## START Passage

Three National Election Committee (NEC) members, all Cambodia National Rescue Party nominees, have quit the electoral body, intensifying the fallout from the Supreme Court’s dissolution of the opposition party on Thursday.

The CNRP was dissolved by the high court for allegedly plotting an overthrow of the government in a decision that has drawn international condemnation and raised concerns that next year’s elections will be illegitimate in the absence of the country’s largest opposition party.

Since the decision, the party’s elected members at all levels have been stopped from continuing their work and authorities have worked to wipe away any visible reminders of the party, such as flags and signboards.

The three NEC members – Kuoy Bunroeun, Te Manyrong and Rong Chhun – announced their resignation yesterday in a statement taking umbrage with the reallocation of the CNRP’s 55 National Assembly seats to other minor political parties.

The three had been nominated to the body by the CNRP as part of a postelection deal with the ruling Cambodian People’s Party that ended the opposition’s boycott of parliament following the disputed 2013 elections.

“It is a violation of the will of the people, who voted for their favoured party,” the statement reads. “This action directly impacts the process of the upcoming 2018 election, which is not guaranteed to be a free, fair and just election.”

The electoral body is now left with six members: four CPP nominees, so-called neutral member Hang Puthea and former Supreme Court Prosecutor Hing Thirith, the only remaining CNRP pick.

Thirith yesterday said he would continue working for the NEC for now, as people had voted for him.

The resigning members could not be reached yesterday.

Leng Peng Long, National Assembly spokesman, said yesterday that they would convene a meeting about the NEC once the new Assembly members were chosen.

“We will follow the law with four people from the ruling party . . . and one from a civil society organisation,” he said.

Mao Sophearith, deputy director of the NEC and a CPP appointee, said that the positions at the NEC would remain vacant for now.

“We will select the suitable people to replace or fill in the positions,” he said.

However, Yoeurng Sotheara, legal officer for the elections watchdog Comfrel, said the departures left the NEC without legitimacy. And now, he argued, its ability to approve the appointment of new National Assembly members was also called into question.

The NEC validates new members of the National Assembly, who in turn are responsible for approving NEC members, but both bodies are now almost half-vacant.

Under controversial new amendments to the country’s election laws, the royalist Funcinpec party will now be eligible to take the lion’s share of the CNRP’s 55 seats, despite its failure to win even a single one itself during the 2013 election.

## END Passage

#### Goals
- a) According to the article on the NEC resignations, how many members are left on the electoral body?
- b) Return the words of the NEC article from "The resigning members" to "members were chosen.", copied word for word.

## START Given material

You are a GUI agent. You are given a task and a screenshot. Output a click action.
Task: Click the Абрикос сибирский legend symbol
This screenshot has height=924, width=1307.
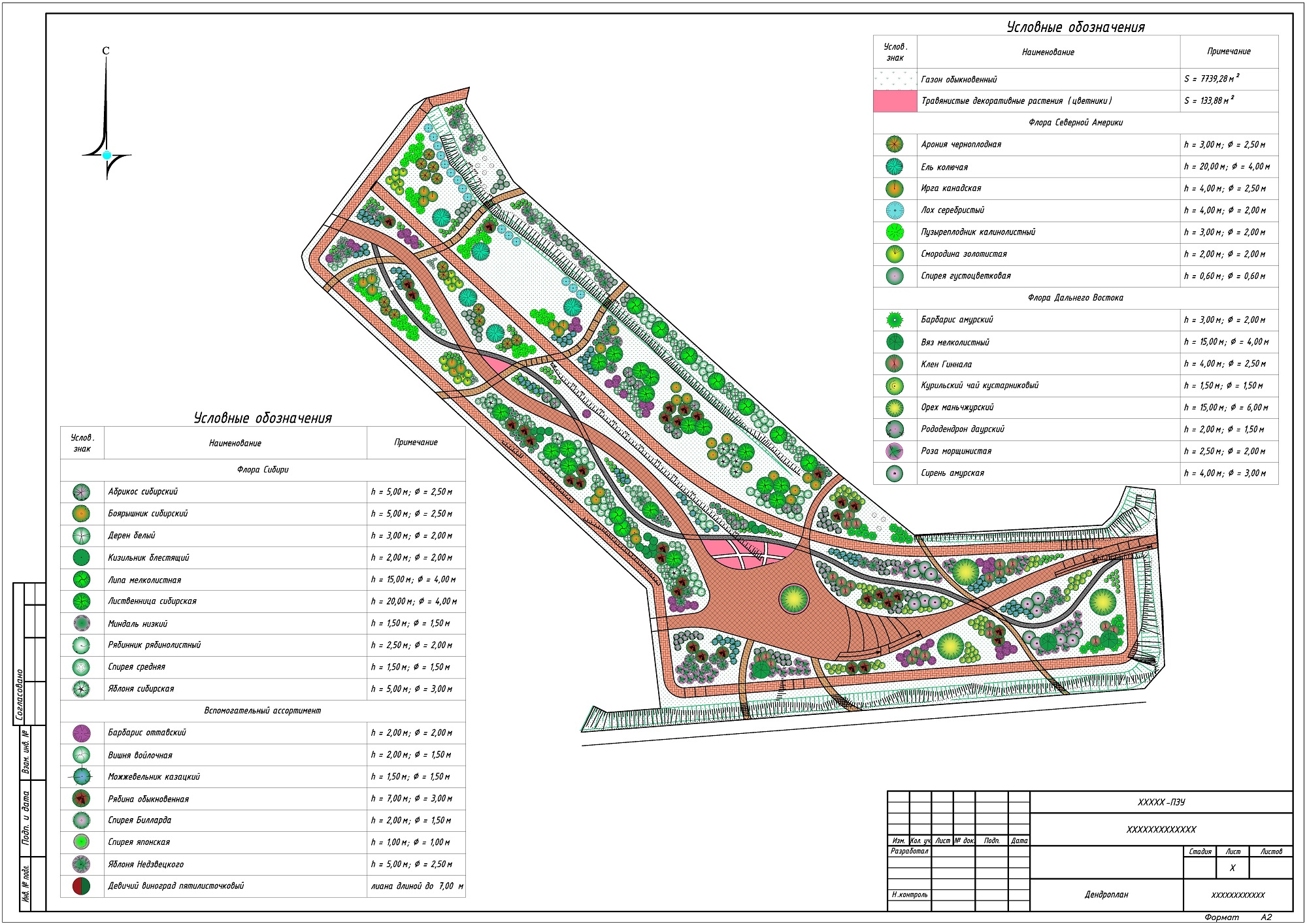tap(81, 492)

## END Given material

#### Results of the tasks
- a) Six members

- b)
The resigning members could not be reached yesterday.

Leng Peng Long, National Assembly spokesman, said yesterday that they would convene a meeting about the NEC once the new Assembly members were chosen.